5019

Sadece Kilimlerin mi Dili Var?

“Biz acımızı, türkümüzü, sevincimizi ilmeklerle işleriz. Gözyaşımızla dokuruz kilimleri, mektup yazar gibi anlatırız duygularımızı”. Bu sözler genellikle halı ya da kilim dokuyanların sözleridir. Hepimiz duymuşuzdur bu duygu dolu sözleri. Ama kimse kumaşların sözlerini dinlemez.  İnsan zevkinin tartışılmaz çeşitliliğine hizmet eden türlü renkler, desenler…  Kimisi neşe dolu, kimi asık suratlı, kimi son derece ciddi, kimi aşkı anlatan, kumaşı kumaştan ayıran renkler, desenler. Ama artık herkes bazı kumaşların ne anlattığını biliyor. En azından bazılarımız biliyoruz.
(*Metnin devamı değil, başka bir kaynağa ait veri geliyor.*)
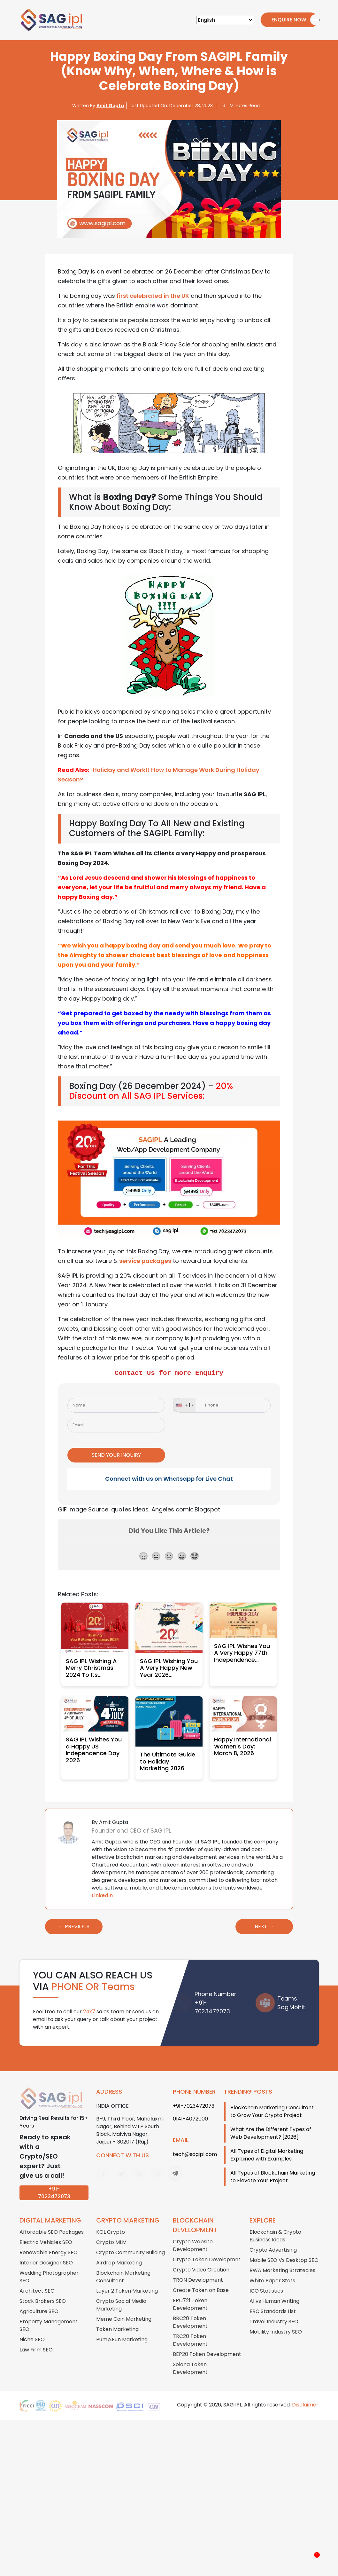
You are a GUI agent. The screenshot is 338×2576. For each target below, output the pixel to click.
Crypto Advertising (273, 2239)
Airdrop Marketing (119, 2252)
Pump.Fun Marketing (122, 2329)
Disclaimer (305, 2394)
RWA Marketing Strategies (282, 2260)
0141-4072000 (190, 2108)
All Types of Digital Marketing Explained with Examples (266, 2144)
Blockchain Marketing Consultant (123, 2266)
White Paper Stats (272, 2270)
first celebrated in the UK (153, 296)
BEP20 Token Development (207, 2344)
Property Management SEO (48, 2315)
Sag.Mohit (291, 1997)
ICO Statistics (266, 2280)
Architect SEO (37, 2280)
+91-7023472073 (54, 2182)
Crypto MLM (111, 2232)
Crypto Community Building (130, 2242)
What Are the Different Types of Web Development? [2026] (270, 2122)
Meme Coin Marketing (123, 2308)
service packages (145, 1261)
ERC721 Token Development (190, 2294)
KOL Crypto (110, 2221)
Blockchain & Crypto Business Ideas (275, 2225)
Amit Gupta (110, 105)
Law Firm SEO (36, 2339)
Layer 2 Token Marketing (127, 2280)
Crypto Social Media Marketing (121, 2294)
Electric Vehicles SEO (45, 2232)
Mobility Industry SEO (276, 2321)
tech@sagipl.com (195, 2144)
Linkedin (102, 1885)
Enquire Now (286, 19)
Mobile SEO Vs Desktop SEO (284, 2250)
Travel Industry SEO (274, 2311)
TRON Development (198, 2269)
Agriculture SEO (38, 2301)
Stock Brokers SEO (42, 2291)
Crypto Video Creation (201, 2259)
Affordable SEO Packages (51, 2221)
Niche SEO (32, 2329)
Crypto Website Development (193, 2235)
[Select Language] (224, 20)
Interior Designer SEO (46, 2252)
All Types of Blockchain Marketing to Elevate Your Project (272, 2166)
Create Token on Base (201, 2280)
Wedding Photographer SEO (49, 2266)
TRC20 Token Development (190, 2329)
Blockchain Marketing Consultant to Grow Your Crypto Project (272, 2101)
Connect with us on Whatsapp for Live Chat (169, 1468)
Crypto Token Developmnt (207, 2249)
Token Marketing (117, 2319)
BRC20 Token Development (190, 2311)
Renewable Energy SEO (48, 2242)
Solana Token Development (190, 2358)
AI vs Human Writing (274, 2291)
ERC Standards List (273, 2301)
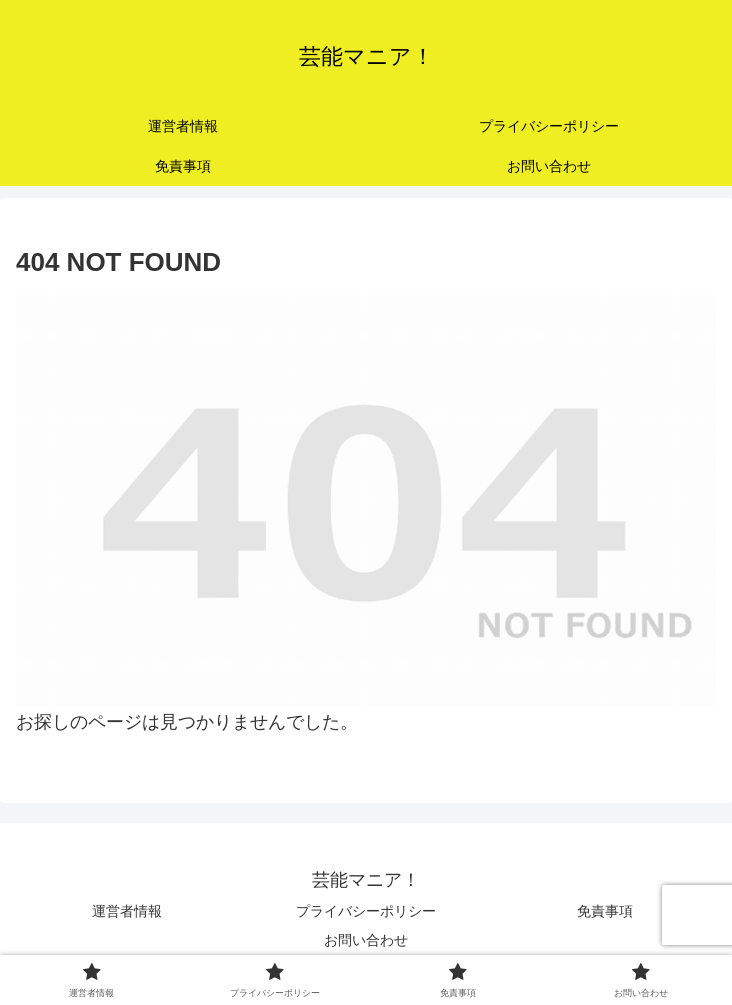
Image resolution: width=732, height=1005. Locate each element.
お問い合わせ (366, 940)
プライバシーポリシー (366, 911)
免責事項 (605, 911)
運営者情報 (127, 911)
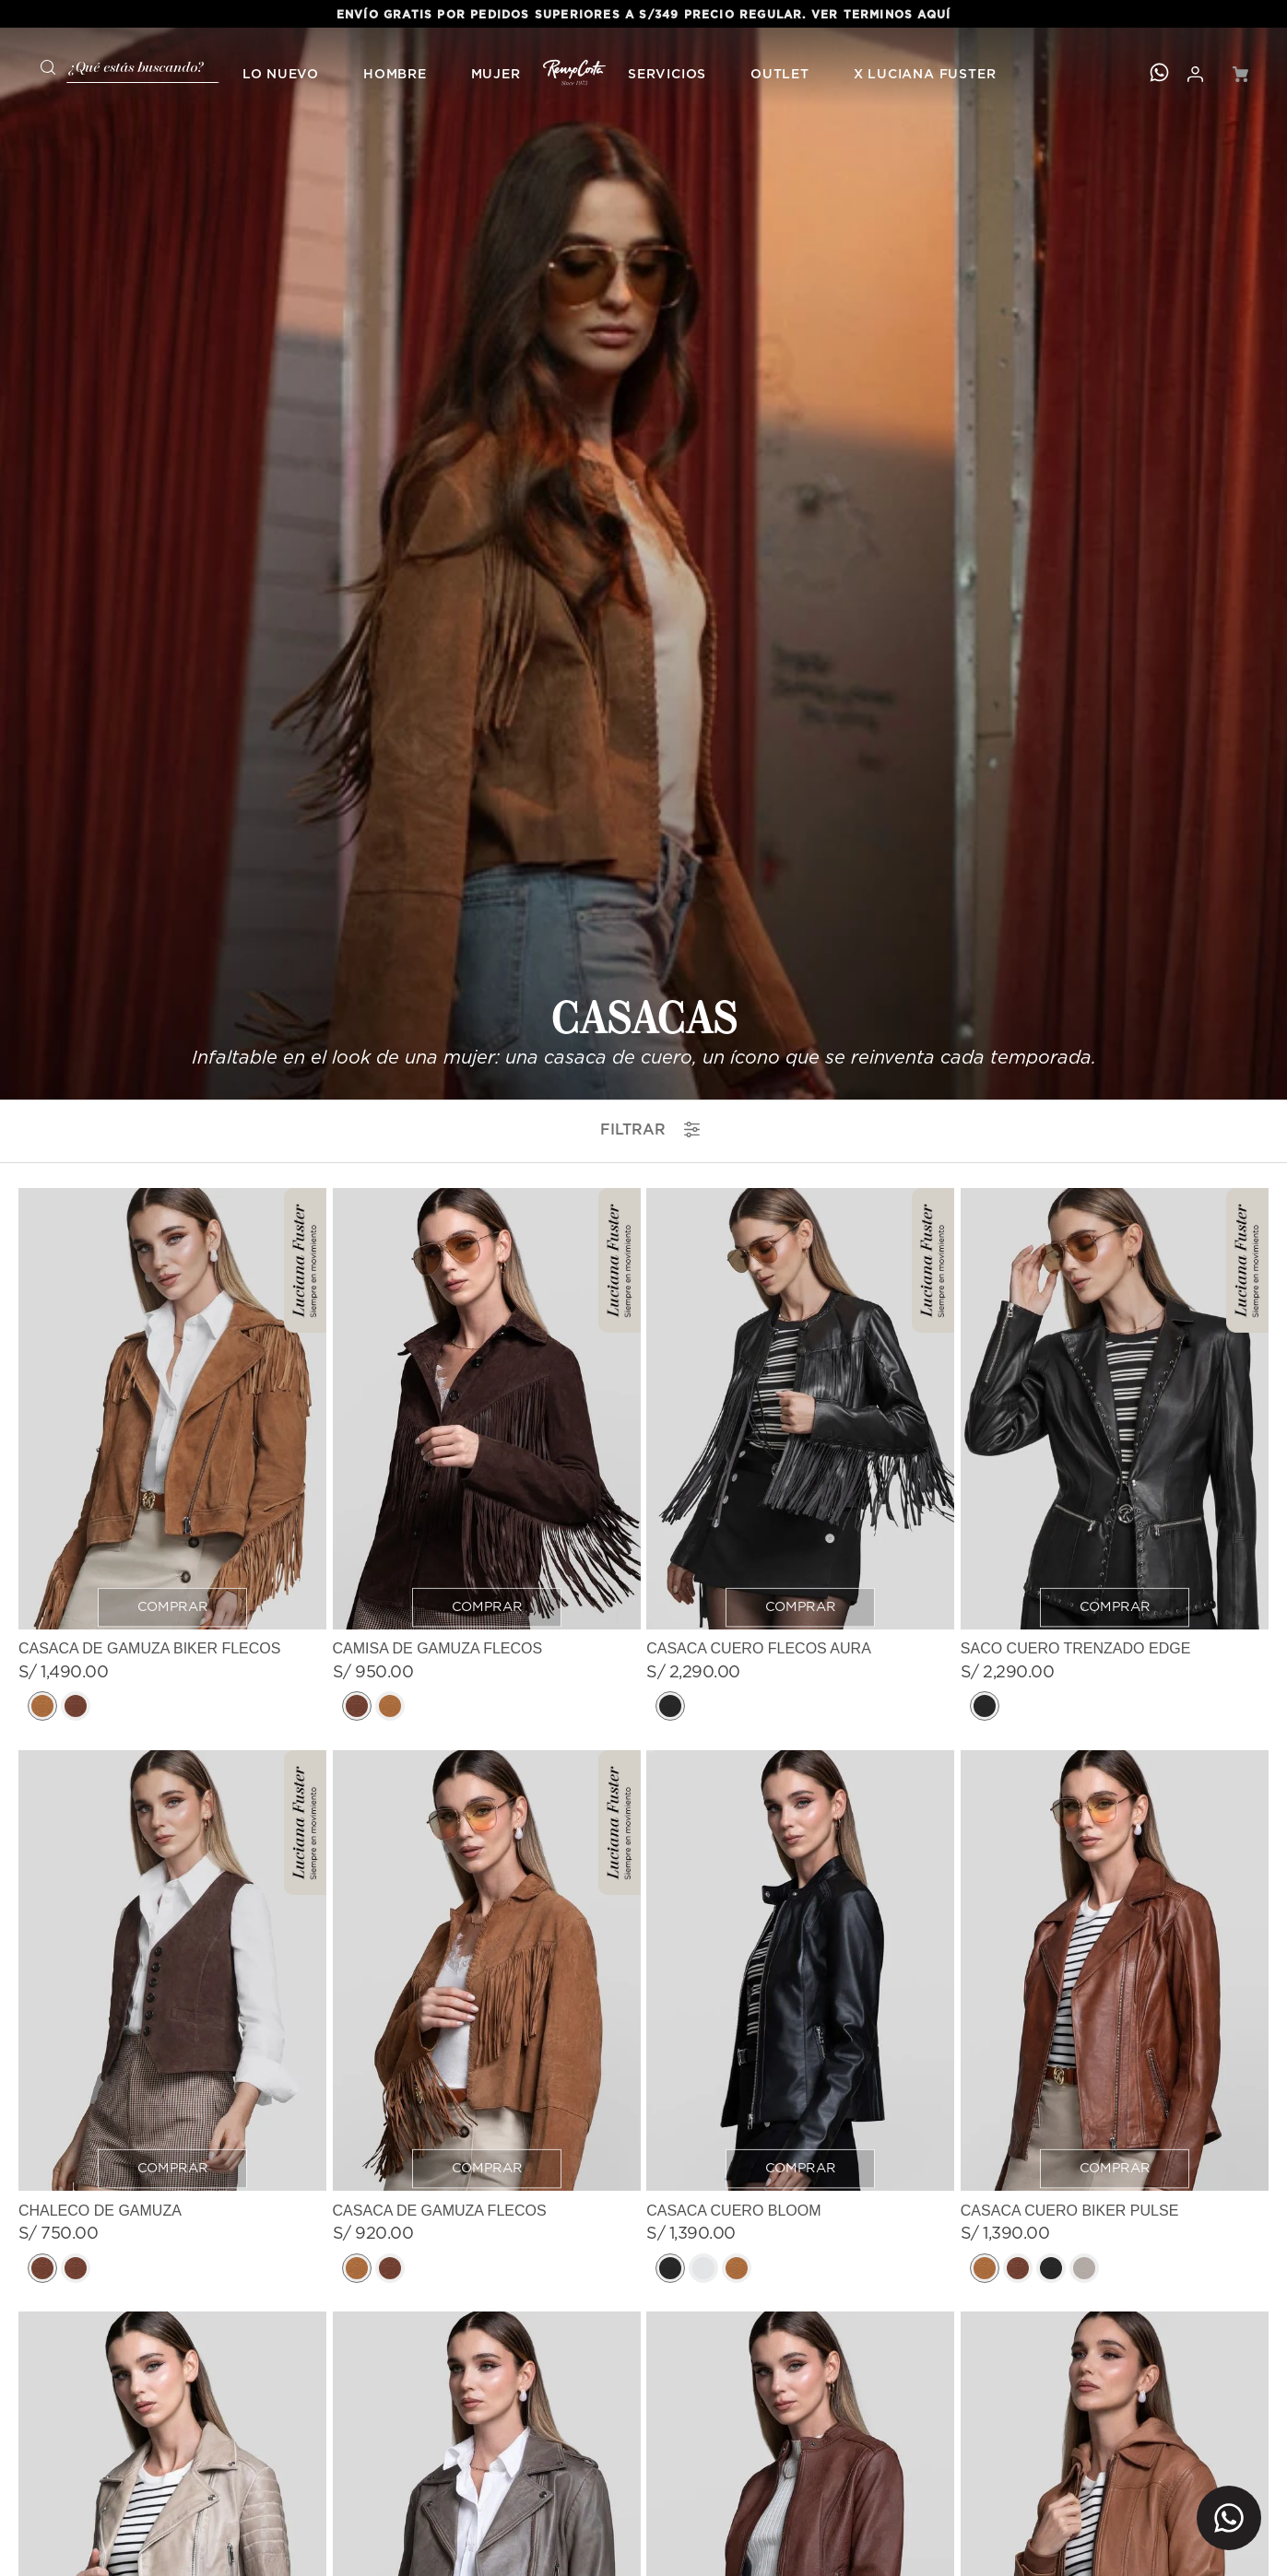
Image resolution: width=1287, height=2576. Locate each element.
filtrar (650, 325)
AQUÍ (933, 14)
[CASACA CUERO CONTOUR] (1115, 1775)
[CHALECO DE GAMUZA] (172, 1213)
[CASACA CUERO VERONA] (800, 1775)
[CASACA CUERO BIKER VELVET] (172, 1775)
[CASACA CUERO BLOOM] (800, 1213)
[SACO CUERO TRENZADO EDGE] (1115, 652)
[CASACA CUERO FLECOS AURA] (800, 652)
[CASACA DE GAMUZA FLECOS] (487, 1213)
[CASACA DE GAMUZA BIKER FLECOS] (172, 652)
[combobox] (123, 65)
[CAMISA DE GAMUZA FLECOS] (487, 652)
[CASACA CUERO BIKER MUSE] (487, 1775)
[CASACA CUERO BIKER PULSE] (1115, 1213)
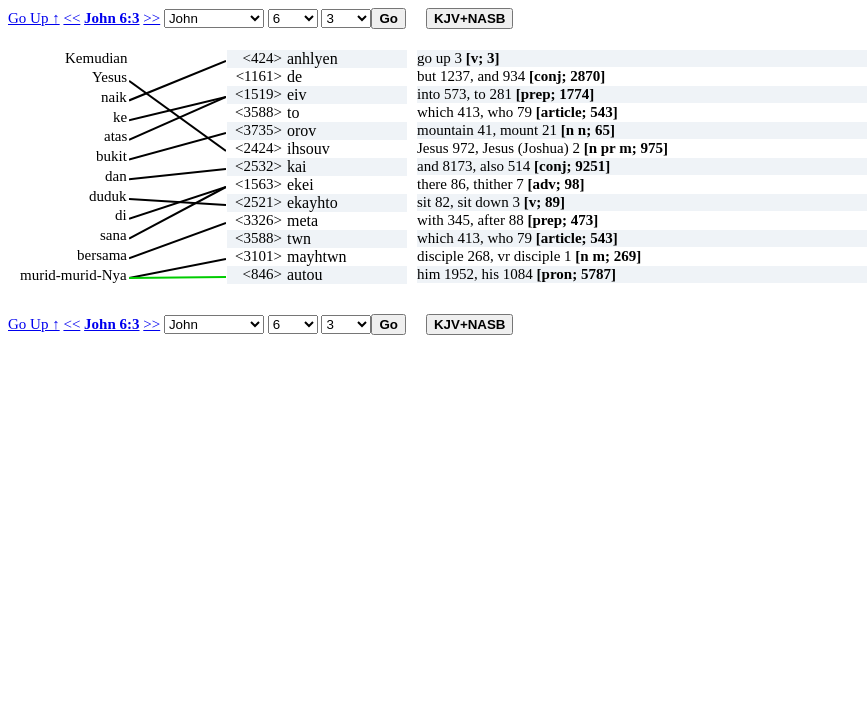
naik (114, 97)
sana (113, 235)
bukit (111, 156)
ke (120, 117)
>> (151, 18)
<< (71, 18)
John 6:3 (111, 18)
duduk (108, 196)
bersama (102, 255)
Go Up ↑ (34, 18)
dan (116, 176)
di (121, 215)
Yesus (109, 77)
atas (115, 136)
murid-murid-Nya (73, 275)
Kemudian (96, 58)
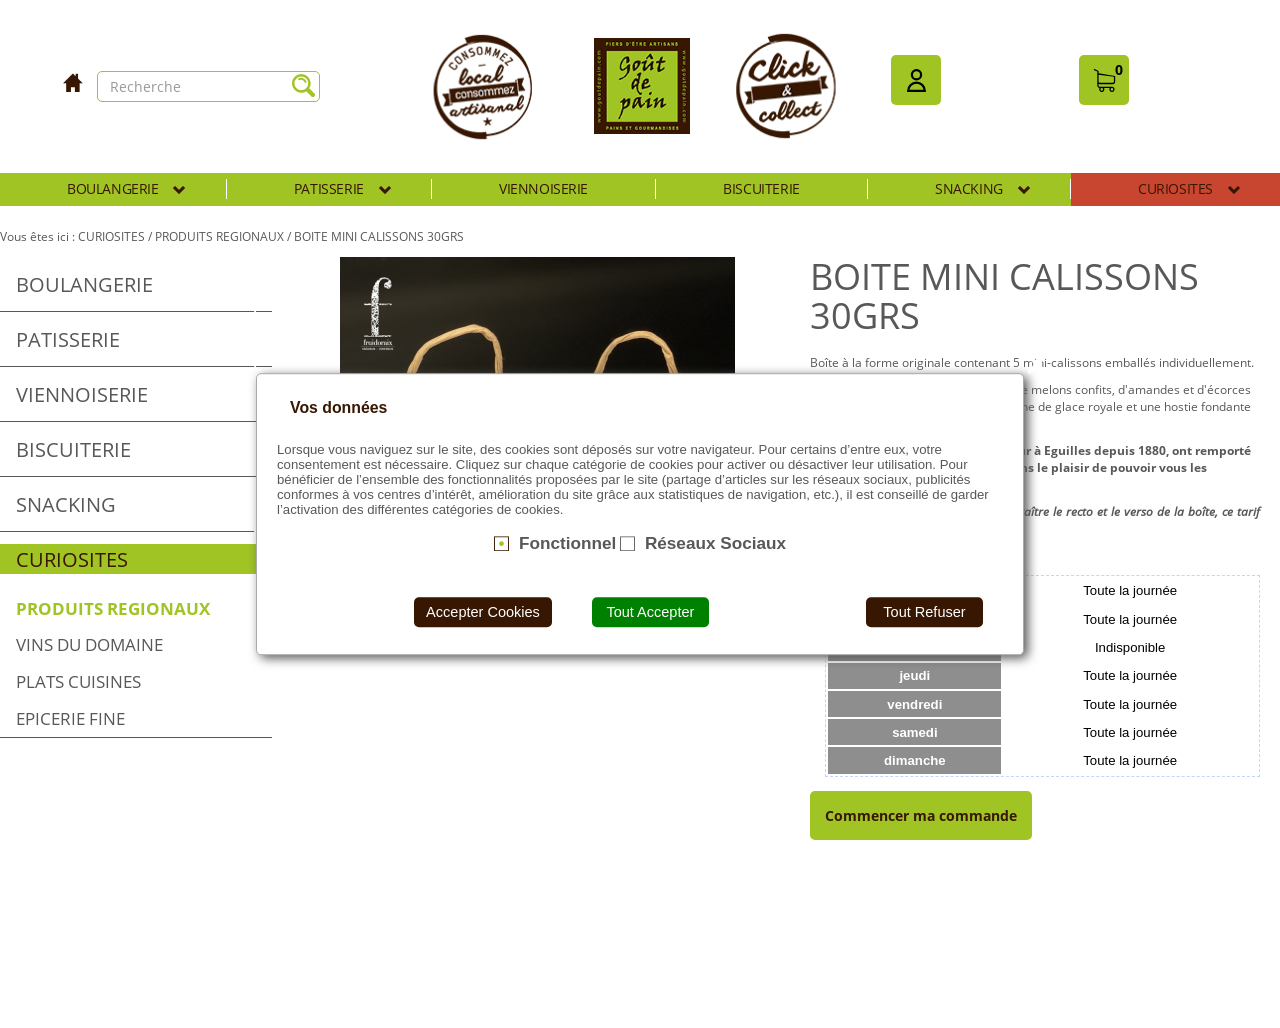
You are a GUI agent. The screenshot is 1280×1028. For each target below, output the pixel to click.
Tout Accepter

Anlamayanlar için özellikle gözümüze sokuluyor. ‘Bu bizim bilinçaltınıza yerleştirme metodlarımızdan biri’ diyorlar. ‘Anlayın artık, burada “Ben” yok “Biz” varız’ diyorlar.

Zavallı desenler, renkler. Üretilirken güzel günlerde giyilmesi dilenen kumaşlar. Siz de tıpkı birçok insanın özel anılarında yer alan bazı müzik parçaları gibi artık bir düşünceye, bir ideolojiye aitsiniz. Forma gibi kullanılan kumaşlar. Desenleriniz beynimize, ruhumuza acı veriyor. Kimin giydiği değil, neden giyildiği bilinen kumaşlar. Nerede ve kim tarafından giyiliyorsa eski Nazi dönemi gibi ne anlama geldiği sadece o cemiyetten olanların bildiği kumaşlar. Parola yerine geçen kumaşlar. Kimlik olarak kullanılan kumaşlar.

Sizi de, anlattıklarınızı da sevmiyorum. Siz de beni sevmeyin lütfen.